Stated goal: Copy out the data below word for word, starting with the line that contains "Screen dimensions: 991x805" and continuing through the end of the data. Leave out the pictures.

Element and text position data
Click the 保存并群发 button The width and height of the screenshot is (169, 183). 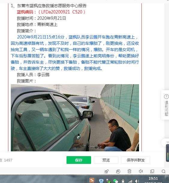(x=136, y=160)
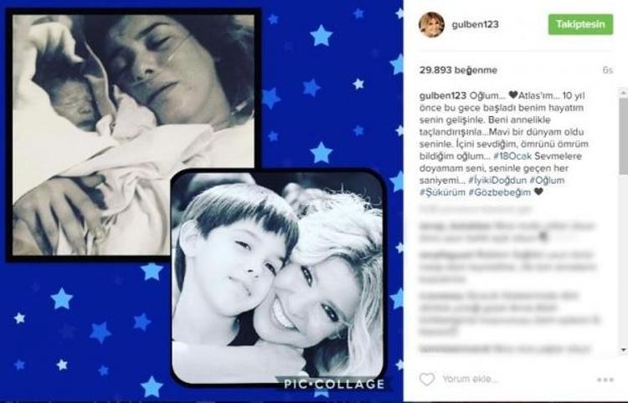The height and width of the screenshot is (403, 628).
Task: Click the 6s post timestamp
Action: [x=608, y=70]
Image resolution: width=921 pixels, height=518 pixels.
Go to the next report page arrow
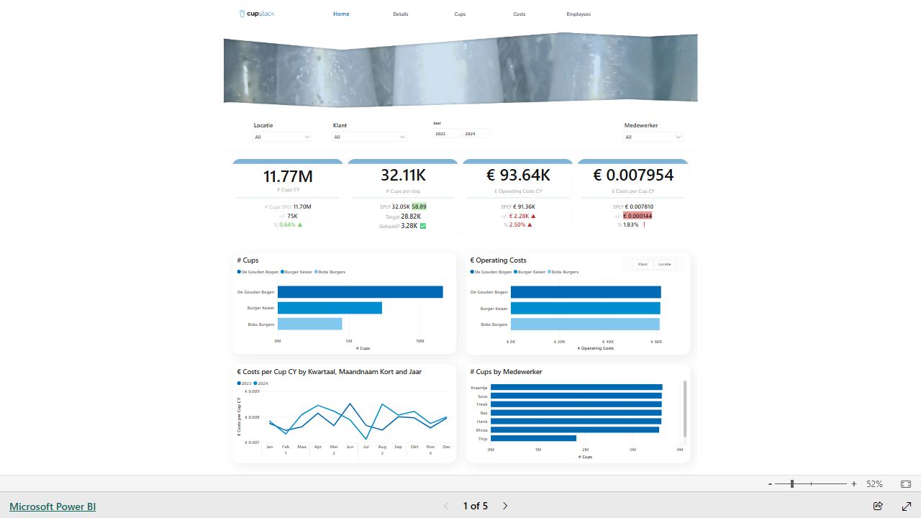(505, 506)
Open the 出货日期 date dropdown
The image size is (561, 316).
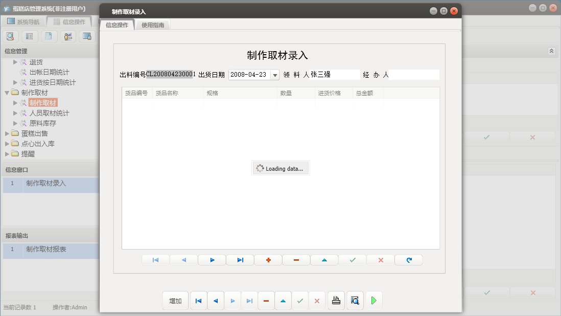(275, 74)
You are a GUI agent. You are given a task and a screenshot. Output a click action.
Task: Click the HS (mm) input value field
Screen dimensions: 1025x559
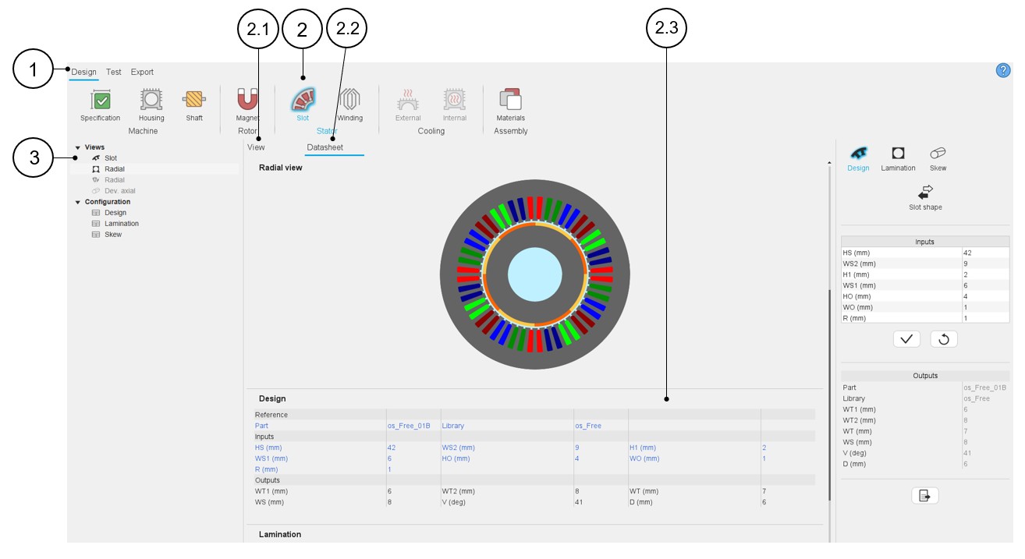pyautogui.click(x=984, y=253)
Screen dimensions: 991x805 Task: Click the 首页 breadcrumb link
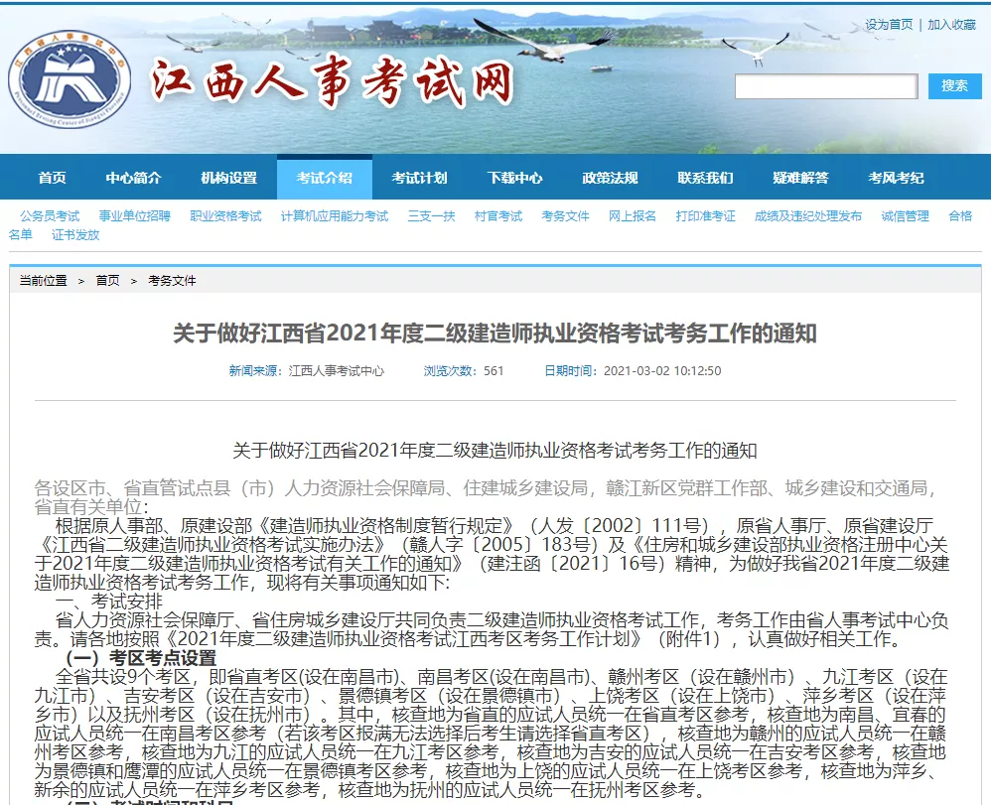(107, 281)
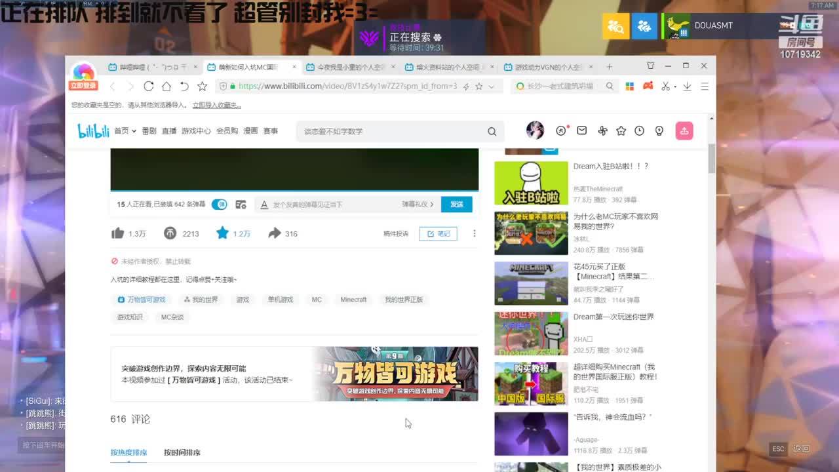Screen dimensions: 839x472
Task: Click the coin donate icon
Action: pyautogui.click(x=170, y=233)
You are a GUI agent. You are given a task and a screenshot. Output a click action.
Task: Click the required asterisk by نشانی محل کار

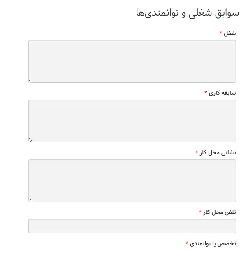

Finished exercise:
Screen dimensions: 991x805 Task: Click the 首页 breadcrumb link
(107, 281)
Screen dimensions: 839x472
Task: Click the coin donate icon
Action: pyautogui.click(x=170, y=233)
You are a GUI agent. You are given a task and a screenshot. Output a click action.
Task: Click the required asterisk by نشانی محل کار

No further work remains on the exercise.